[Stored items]
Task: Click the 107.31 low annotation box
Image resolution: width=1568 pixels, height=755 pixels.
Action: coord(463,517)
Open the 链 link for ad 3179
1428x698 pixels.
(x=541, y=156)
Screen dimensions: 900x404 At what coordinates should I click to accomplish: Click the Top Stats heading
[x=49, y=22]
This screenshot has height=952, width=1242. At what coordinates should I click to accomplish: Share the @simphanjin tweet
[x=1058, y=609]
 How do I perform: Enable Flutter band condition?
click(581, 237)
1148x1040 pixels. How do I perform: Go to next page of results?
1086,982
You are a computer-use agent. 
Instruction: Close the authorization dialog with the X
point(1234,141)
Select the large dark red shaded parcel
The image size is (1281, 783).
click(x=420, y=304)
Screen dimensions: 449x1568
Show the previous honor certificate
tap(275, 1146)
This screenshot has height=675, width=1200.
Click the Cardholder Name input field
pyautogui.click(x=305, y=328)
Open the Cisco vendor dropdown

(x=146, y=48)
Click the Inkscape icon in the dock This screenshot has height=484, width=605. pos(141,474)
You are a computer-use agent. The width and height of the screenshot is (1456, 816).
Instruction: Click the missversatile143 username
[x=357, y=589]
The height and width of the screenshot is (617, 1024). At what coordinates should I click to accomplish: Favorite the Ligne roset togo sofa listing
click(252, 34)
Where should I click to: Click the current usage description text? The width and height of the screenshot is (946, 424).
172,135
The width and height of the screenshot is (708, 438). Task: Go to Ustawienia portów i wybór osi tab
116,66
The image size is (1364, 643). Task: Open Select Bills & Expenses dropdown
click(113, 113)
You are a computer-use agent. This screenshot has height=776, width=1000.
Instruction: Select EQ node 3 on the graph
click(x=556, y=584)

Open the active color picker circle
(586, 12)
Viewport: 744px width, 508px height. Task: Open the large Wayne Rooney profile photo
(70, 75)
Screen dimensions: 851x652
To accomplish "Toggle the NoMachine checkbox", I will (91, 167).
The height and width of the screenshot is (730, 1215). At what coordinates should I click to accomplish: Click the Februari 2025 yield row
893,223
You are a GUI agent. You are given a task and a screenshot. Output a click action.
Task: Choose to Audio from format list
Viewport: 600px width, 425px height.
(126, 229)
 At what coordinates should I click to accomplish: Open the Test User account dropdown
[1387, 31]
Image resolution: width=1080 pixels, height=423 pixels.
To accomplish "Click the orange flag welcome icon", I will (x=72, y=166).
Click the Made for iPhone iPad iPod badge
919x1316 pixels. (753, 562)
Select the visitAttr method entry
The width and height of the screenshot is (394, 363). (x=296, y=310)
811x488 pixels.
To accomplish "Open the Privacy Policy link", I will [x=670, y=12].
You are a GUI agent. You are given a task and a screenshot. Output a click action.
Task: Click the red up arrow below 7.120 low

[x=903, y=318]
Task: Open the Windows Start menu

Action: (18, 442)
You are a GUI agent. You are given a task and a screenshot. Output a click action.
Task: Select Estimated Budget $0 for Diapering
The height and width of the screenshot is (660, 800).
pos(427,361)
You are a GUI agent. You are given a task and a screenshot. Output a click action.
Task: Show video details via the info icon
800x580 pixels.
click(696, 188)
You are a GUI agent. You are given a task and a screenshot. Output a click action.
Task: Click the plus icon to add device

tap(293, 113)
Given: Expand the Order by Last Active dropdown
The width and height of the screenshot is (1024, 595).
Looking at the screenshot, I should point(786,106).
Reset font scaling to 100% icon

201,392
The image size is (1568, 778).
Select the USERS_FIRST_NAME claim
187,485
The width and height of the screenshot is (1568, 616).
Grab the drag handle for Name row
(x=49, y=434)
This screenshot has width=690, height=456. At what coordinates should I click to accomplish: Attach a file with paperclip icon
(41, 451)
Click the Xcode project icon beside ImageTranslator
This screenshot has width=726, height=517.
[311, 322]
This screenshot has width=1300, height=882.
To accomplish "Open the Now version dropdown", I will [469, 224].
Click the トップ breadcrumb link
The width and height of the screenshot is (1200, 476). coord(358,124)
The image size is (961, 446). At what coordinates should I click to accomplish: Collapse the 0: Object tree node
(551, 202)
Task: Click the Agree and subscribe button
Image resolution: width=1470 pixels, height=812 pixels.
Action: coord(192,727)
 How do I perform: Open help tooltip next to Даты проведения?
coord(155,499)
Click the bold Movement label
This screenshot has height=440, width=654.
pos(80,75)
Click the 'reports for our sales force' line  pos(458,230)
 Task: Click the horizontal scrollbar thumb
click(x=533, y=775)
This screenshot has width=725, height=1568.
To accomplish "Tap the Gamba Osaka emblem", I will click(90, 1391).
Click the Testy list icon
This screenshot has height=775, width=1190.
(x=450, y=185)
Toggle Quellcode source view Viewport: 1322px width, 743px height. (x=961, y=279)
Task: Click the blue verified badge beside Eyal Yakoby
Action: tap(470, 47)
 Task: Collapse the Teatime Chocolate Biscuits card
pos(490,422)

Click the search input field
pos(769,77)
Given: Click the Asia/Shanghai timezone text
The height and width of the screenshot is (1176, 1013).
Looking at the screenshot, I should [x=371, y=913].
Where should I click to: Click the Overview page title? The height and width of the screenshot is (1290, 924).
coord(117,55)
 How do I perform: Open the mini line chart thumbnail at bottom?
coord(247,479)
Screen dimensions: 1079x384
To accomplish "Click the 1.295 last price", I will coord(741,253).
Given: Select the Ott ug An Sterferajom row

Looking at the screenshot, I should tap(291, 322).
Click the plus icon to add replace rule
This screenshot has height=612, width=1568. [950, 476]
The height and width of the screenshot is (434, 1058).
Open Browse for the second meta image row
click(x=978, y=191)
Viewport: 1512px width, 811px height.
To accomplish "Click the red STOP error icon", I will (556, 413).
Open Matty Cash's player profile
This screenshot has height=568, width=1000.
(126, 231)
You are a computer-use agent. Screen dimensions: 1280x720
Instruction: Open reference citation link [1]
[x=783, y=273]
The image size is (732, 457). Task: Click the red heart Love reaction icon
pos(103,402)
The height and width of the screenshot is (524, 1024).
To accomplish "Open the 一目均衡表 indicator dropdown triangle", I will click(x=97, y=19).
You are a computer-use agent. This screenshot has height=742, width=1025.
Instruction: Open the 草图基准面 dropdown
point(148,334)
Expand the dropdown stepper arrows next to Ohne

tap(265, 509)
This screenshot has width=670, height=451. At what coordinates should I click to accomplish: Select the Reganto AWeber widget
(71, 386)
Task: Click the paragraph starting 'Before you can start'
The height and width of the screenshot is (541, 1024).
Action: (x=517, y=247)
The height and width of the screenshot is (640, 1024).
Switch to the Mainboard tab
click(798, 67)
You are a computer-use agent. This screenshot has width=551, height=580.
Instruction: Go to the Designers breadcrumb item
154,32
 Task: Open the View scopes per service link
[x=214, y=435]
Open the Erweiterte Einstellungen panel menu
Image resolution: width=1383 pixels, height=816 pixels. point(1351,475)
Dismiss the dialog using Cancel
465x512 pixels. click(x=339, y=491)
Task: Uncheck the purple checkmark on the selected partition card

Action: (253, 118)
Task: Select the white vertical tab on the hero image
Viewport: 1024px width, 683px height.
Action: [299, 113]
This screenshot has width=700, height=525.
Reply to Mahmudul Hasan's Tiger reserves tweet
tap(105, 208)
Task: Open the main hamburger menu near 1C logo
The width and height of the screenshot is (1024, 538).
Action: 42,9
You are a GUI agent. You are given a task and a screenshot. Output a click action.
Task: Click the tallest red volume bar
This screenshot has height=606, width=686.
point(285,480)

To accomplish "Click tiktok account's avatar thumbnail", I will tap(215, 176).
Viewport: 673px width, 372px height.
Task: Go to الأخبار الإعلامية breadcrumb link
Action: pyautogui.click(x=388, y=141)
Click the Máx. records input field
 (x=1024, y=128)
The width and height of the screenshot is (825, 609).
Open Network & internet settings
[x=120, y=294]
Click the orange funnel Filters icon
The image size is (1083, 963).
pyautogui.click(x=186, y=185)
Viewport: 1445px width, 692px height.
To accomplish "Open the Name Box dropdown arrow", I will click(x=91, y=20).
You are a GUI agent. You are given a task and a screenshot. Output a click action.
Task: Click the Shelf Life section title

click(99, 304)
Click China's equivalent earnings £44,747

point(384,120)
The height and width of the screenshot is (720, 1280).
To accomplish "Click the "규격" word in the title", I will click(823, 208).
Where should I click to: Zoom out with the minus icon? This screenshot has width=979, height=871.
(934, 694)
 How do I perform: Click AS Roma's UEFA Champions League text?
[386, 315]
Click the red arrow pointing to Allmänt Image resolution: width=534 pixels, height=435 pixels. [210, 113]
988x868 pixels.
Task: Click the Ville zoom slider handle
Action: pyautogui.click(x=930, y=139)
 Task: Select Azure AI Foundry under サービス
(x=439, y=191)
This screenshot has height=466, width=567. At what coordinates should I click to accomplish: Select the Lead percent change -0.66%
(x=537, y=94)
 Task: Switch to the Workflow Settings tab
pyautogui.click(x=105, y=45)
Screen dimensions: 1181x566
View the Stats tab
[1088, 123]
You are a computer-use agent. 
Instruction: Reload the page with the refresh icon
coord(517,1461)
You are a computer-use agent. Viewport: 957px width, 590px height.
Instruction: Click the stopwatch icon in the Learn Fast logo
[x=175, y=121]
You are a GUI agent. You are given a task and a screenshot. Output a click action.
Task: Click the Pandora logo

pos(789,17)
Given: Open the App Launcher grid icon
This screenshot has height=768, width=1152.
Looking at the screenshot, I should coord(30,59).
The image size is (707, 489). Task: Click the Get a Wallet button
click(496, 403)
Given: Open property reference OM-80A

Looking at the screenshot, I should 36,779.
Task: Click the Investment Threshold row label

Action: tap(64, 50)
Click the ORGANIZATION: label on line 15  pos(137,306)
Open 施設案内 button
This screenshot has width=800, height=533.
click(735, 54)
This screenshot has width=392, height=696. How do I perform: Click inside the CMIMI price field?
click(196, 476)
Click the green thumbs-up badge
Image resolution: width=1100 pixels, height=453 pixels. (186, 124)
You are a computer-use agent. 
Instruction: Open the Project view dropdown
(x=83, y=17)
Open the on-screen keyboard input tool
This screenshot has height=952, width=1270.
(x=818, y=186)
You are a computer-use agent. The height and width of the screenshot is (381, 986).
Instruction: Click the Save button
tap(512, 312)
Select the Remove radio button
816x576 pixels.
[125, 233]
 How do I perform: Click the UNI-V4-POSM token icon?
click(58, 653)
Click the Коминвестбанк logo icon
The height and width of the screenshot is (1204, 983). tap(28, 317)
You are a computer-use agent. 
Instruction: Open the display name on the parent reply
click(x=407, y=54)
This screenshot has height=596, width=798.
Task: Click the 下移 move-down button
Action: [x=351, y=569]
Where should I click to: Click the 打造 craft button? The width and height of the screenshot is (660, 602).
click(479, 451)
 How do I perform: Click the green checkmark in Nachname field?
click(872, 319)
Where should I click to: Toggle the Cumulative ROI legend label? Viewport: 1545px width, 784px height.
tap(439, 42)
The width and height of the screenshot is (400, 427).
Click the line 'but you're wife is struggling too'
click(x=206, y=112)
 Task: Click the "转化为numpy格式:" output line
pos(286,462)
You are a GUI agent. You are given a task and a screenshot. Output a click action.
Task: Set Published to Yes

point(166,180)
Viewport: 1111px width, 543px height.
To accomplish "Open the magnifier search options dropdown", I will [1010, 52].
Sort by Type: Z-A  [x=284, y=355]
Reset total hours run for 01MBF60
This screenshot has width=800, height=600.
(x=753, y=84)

• **To do**
Return only the lines of the records in which the string "computer" appears.

• **Written answer**
You are a computer-use agent. 
You are a computer-use agent. The width and height of the screenshot is (1456, 816).
You are a computer-use agent. This screenshot has height=776, width=1000.
You are a computer-use agent. Screen dimensions: 1280x720
You are a computer-use agent. This screenshot has height=742, width=1025.
You are a computer-use agent. This screenshot has width=551, height=580.
You are a computer-use agent. 
You are a computer-use agent. Viewport: 957px width, 590px height.
You are a computer-use agent. 
You are a computer-use agent. The height and width of the screenshot is (381, 986).
You are a computer-use agent. 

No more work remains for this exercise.